超巨大旗艦クラーケン号
俺は巨大船を近付けるだけ浜に寄せて停泊させ、沿海州防衛の際に拿捕した船と共に応急修理をさせる。
俺たちは小舟を使って岸まで上がり、降伏した敵兵を捕虜として連れて行く。
そんな俺にシルヴィアとカインが駆け寄ってくる。
「ゼロさん!」
「ゼロ様~!」
カインは俺に抱きついてモフモフの猫耳を俺の顔にすりつけてきた。
「よしよし、無事に帰ってきたからな、ほら土産もあるぞ」
俺は小舟に乗せていたイカの足をカインに見せる。
「これ、食べていいにゃ!?」
カインが早速イカの足に飛びついて、軽くかじってみた。
「ほにゃ~……」
カインが腰を抜かして座り込んでしまう。
「大丈夫かカイン!? 何かまずいものでもあったか……」
俺は急いでカインを抱えた。俺の腕の中でカインはぐったりしている。
「ううっ、これは遠慮しておくにゃ……」
「そうか? 口に合わなかったら済まない」
「気持ちはうれしいにゃ……ごめんにゃ……」
カインはぐったりしながらも俺に抱えられて少し安心した様子だった。
「ゼロさん、カインは身体変化している時にイカを食べるとぐったりしてしまうのです。少ししたら回復すると思いますのでご心配には及びませんよ」
「そうだったのか、それは悪い事をしたな……」
「いえいえ、カインもこの通り」
カインの表情を見るとうなだれつつも嬉しそうな顔つきだった。
「お姉ちゃん、ボクもう少しこのままでいたいにゃ~」
「まぁ! カインったら甘えん坊さんだこと」
「にゃ……」
仕方なしに俺はカインを抱きかかえたまま今の状況を岸にいた面々に説明する。
思った通り、開口一番にベルゼルが賞賛をし始めた。
「流石は天下にその名を轟かすゼロ様であらせられますな。かの大船団に加え海の魔物クラーケンまでも討ち滅ぼされるなど、歴史をひもときましてもどの英雄すらも成し遂げられない程の戦果と言えましょう!」
「そんな事はないさ。過去の偉人は俺よりももっと凄い事をたくさんしている」
「またご謙遜をされる辺り、どれだけ戦果を築かれましてもそれを鼻にかけない謙虚さ、これもゼロ様の徳なのでしょうな」
「もういい、なんだか背中がくすぐったくなる」
「左様ですか。
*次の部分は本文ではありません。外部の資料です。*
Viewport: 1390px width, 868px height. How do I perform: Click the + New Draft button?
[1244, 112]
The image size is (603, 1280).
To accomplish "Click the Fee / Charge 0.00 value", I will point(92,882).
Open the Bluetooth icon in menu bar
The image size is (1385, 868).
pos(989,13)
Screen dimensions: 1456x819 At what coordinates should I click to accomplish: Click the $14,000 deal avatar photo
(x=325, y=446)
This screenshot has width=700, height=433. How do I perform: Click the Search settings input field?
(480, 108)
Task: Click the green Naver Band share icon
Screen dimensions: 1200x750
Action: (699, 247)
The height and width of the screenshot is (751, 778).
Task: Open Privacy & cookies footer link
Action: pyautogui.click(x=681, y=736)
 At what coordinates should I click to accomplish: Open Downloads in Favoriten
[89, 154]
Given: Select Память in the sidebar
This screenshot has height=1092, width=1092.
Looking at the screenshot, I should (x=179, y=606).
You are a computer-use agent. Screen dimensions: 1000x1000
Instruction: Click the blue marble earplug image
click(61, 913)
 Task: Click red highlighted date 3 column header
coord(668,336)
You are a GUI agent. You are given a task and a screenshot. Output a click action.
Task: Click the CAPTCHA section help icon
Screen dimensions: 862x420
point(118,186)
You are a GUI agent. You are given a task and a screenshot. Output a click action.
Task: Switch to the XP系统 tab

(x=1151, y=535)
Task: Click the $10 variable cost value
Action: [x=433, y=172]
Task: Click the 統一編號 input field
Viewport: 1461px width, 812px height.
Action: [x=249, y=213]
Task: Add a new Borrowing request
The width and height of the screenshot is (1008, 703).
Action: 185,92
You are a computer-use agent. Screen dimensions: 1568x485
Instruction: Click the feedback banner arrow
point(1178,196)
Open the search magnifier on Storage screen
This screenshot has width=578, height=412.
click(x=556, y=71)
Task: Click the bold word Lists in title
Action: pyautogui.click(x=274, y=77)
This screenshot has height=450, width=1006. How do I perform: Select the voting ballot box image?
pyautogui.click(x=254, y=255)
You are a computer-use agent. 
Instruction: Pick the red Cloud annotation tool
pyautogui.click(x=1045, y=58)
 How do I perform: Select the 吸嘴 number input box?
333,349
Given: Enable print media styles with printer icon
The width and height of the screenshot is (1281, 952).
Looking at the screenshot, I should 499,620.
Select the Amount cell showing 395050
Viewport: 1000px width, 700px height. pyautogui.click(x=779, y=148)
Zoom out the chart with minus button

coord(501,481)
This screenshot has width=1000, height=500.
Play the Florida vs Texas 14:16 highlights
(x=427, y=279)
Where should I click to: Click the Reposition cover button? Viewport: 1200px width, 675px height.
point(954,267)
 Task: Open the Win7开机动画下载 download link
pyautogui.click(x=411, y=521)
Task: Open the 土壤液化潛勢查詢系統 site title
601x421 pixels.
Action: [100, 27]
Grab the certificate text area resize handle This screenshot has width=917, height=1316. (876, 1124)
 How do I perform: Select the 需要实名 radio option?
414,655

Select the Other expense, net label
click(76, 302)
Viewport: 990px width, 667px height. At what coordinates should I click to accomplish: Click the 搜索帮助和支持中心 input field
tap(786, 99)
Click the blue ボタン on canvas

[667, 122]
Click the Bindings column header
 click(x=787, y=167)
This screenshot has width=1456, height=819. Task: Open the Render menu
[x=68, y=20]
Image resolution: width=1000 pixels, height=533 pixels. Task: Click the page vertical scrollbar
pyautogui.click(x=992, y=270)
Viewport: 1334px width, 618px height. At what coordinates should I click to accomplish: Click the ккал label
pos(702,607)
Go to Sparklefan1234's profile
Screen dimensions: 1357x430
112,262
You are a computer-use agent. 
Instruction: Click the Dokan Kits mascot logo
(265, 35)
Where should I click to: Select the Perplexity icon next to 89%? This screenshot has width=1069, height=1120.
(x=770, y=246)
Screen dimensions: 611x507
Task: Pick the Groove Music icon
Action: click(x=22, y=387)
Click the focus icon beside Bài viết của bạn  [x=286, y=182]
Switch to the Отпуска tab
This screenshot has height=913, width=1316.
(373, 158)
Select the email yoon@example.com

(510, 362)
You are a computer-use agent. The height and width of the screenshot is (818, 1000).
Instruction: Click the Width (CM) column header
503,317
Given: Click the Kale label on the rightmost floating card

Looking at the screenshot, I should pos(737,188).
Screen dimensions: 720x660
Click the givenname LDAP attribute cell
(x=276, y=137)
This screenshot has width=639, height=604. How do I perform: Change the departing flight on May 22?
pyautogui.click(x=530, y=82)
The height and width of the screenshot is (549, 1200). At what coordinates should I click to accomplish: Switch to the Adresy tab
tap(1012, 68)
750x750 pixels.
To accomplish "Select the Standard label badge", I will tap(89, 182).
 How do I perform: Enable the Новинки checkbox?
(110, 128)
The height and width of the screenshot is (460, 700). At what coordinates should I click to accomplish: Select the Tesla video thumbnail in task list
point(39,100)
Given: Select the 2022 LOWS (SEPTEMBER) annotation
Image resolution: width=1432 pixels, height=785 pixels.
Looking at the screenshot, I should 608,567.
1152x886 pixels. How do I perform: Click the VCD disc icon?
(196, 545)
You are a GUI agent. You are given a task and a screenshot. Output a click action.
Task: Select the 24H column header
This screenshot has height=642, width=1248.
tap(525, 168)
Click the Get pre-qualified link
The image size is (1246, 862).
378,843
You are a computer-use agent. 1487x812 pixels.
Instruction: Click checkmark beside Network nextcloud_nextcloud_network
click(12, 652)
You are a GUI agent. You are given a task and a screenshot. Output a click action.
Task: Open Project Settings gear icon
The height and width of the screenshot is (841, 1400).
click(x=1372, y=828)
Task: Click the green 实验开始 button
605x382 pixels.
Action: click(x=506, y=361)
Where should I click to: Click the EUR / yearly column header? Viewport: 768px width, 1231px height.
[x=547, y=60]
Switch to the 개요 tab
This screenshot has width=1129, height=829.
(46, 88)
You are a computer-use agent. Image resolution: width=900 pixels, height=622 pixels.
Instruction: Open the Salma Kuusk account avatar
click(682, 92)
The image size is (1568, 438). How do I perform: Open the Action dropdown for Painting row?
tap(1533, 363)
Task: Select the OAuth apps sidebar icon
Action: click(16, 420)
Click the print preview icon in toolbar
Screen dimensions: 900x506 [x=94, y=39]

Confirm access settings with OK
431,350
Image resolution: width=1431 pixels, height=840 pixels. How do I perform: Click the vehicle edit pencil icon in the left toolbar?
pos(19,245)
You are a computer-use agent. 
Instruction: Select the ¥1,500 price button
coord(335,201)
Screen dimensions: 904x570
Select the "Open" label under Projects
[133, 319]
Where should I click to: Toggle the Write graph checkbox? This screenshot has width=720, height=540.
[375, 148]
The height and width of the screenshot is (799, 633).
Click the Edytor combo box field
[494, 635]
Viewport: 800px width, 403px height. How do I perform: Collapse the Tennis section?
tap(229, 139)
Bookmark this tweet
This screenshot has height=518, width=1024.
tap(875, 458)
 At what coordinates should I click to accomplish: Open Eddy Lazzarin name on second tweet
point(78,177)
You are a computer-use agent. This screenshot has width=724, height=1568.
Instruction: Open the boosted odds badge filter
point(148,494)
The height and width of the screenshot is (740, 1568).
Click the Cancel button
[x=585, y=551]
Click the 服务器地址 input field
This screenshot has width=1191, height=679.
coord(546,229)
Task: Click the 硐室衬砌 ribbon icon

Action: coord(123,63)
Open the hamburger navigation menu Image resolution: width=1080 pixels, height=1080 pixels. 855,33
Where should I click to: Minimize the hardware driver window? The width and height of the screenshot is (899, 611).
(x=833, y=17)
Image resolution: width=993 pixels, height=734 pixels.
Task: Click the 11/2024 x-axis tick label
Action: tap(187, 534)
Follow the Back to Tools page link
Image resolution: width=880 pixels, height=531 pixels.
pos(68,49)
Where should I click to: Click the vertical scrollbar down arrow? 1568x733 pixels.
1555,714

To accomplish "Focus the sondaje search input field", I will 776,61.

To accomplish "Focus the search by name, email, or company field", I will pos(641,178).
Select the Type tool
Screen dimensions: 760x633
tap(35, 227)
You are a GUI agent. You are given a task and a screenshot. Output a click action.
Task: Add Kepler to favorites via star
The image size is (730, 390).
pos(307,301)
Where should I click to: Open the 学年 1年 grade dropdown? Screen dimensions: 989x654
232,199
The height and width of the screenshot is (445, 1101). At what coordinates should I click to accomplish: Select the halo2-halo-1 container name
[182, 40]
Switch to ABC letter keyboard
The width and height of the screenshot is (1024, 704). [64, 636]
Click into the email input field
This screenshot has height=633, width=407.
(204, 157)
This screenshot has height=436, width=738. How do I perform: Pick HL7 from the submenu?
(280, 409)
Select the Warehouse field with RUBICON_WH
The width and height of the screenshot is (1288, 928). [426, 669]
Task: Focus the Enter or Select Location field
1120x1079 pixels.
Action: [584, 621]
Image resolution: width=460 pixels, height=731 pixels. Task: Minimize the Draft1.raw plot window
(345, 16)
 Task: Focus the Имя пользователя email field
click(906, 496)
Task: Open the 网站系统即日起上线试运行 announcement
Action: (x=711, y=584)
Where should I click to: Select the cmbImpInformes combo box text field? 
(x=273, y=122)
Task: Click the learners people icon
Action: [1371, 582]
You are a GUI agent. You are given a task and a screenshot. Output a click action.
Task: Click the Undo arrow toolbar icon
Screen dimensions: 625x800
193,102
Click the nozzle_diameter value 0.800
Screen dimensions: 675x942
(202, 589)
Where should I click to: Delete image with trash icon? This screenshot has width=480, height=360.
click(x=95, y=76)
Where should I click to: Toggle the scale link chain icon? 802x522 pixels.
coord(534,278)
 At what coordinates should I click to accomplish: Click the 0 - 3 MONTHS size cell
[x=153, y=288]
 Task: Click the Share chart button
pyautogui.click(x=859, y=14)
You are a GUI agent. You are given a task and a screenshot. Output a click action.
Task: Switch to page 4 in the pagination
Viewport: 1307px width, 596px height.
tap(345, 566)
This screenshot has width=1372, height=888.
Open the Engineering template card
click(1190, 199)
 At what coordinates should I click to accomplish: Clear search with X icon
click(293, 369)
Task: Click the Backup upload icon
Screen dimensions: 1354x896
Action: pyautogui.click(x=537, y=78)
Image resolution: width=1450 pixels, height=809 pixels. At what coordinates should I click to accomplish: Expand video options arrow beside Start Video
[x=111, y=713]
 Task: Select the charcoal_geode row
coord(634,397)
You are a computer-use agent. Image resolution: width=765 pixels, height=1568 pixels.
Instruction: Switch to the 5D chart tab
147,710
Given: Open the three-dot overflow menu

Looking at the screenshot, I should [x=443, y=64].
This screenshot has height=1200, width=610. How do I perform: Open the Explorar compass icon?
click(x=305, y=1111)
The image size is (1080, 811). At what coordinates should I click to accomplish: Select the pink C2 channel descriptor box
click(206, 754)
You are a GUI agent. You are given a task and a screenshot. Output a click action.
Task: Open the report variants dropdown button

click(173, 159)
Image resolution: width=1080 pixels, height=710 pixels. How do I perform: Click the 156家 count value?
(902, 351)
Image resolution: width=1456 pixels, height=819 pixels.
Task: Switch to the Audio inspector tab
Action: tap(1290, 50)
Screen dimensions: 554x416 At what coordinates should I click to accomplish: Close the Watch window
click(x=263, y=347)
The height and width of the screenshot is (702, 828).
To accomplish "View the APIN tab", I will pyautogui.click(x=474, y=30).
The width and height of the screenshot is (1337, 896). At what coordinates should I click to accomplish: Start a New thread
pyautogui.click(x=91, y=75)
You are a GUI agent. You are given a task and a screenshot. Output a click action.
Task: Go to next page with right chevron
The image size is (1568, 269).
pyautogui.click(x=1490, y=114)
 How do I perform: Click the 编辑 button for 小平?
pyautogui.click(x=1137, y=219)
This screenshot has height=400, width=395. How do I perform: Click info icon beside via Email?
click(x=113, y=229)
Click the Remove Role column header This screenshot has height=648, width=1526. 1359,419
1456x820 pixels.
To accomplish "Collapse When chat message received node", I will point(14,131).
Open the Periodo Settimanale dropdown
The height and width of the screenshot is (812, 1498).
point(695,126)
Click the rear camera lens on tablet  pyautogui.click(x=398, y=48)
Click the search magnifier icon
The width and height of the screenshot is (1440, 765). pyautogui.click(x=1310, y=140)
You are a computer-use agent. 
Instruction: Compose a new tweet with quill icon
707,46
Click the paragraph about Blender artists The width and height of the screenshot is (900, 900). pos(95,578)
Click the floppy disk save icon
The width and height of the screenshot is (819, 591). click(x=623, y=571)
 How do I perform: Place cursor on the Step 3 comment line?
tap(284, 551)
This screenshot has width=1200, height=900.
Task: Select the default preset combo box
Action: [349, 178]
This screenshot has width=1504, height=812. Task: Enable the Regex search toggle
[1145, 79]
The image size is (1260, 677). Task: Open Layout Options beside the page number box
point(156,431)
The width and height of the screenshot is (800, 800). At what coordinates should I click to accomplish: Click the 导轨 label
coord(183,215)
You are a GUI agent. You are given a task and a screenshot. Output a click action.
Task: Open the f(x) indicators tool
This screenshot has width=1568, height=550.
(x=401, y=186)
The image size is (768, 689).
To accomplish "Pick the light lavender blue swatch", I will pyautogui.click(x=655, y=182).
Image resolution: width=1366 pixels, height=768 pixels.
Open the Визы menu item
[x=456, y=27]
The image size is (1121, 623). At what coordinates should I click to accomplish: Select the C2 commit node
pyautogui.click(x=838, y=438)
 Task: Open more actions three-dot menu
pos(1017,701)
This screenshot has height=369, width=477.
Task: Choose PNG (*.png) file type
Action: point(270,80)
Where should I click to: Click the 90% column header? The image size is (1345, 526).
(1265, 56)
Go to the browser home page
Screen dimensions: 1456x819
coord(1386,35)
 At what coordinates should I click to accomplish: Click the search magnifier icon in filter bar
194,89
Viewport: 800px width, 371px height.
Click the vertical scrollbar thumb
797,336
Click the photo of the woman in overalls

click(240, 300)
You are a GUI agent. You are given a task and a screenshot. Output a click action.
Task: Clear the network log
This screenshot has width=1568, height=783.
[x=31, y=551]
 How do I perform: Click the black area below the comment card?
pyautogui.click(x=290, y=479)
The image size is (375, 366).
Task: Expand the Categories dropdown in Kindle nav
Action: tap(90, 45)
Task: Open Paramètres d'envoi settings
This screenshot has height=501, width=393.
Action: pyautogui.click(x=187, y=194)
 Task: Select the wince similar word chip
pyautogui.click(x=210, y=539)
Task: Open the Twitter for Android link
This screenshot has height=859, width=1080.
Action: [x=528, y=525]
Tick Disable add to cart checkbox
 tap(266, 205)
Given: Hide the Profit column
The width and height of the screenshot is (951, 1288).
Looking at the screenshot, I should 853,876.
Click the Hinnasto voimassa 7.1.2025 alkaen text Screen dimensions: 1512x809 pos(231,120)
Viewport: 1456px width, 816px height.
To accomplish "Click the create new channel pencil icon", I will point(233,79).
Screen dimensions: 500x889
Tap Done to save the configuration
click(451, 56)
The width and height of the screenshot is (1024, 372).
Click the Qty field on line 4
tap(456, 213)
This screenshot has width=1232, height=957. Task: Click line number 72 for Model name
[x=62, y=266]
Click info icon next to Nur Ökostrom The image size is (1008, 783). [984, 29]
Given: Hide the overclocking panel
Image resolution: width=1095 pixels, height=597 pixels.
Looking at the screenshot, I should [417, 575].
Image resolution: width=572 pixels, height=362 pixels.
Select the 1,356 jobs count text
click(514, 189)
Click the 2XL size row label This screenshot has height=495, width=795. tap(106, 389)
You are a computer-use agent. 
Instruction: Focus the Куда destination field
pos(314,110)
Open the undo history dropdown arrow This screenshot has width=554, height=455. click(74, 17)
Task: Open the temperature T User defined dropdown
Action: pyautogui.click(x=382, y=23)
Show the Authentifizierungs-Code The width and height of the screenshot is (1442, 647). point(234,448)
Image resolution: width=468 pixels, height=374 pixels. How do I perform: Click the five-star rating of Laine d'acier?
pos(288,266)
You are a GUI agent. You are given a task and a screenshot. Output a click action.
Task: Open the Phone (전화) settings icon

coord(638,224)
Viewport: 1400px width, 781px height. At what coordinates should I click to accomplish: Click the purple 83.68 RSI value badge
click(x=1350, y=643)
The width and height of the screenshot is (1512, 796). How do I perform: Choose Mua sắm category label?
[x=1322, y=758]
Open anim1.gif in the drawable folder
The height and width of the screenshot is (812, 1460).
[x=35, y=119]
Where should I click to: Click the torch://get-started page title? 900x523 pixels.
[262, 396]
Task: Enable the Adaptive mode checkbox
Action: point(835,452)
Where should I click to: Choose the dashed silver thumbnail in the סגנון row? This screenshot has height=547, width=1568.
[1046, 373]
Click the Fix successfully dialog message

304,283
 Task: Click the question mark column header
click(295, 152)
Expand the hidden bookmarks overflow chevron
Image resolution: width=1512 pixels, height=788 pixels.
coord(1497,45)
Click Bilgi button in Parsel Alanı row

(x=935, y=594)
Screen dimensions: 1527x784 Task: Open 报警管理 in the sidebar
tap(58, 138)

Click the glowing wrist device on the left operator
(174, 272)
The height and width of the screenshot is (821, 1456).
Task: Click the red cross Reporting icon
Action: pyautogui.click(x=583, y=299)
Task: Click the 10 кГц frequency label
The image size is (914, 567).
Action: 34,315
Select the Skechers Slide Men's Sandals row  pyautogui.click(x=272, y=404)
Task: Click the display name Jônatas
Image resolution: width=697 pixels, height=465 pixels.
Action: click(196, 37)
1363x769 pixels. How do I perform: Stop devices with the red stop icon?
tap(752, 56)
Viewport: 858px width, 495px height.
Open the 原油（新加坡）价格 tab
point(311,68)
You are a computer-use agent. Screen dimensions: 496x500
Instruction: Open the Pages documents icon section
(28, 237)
それでは実務的な事を相談させていただきたく存じますがよろしいでしょうか」
「構わんぞ。まずはあの船の事からかな」
「もちろんでございます! ゼロ様は全知全能、全てご計画の通りかと存じますが、あの船はもちろん?」
もちろん……って何だろう。
「俺の考えとしては、あの船を改修して外洋に出られるだけの装備を調え、西の大陸へ逆侵攻をかけようというものだが」
俺の言葉で周囲の者が息を呑む。
ベルゼルだけが平然とした顔だった。
「おっしゃる通りにございます。流石はレイヌール勇王国建国の王、ゼロ様の深謀遠慮、敬服の至りでございます。つきましてはあの船は沿海州の者共に任せまして、侵攻と操船の者たちを手配いたしますが……」
「珍しくお前が言いよどむなど、どうした?」
「形だけとは申せ、船の名を決めとう存じますが、いかがなさいましょうか」
「ふうむ、そうだなあ……」
そう言えばあの貴族が言っていた海の魔物の名前、確か……。
「そう、海の魔物、かの者に出会いし敵には死を与えるとして、クラーケンと名付けよう」
「おおクラーケン! ゼロ様が屠りし海底の死神、その身と力を受け継ぎし船という事ですな! 海で生きる者はすべからくクラーケン号を恐れおののく事でしょう! 流石はゼロ様にございます、ワタクシなどゼロ様は海洋に関する知識に不慣れな点があろうかと考えてしまいましたが、ワタクシの浅はかさをどうかご容赦賜りたく」
「もうよい、それではクラーケン号でいいな?」
「当然にございます。それどころか他にあの船の名としてふさわしいものはございませぬゆえ」
ベルゼルの世辞を聞きつつ、俺は船を眺める。特に反対も無くあの巨大船の名はクラーケン号と決まった。
戦闘で傷付いた部分を手早く修理させ、外洋へと向かおう。
俺はいつになく高鳴る鼓動を感じていた。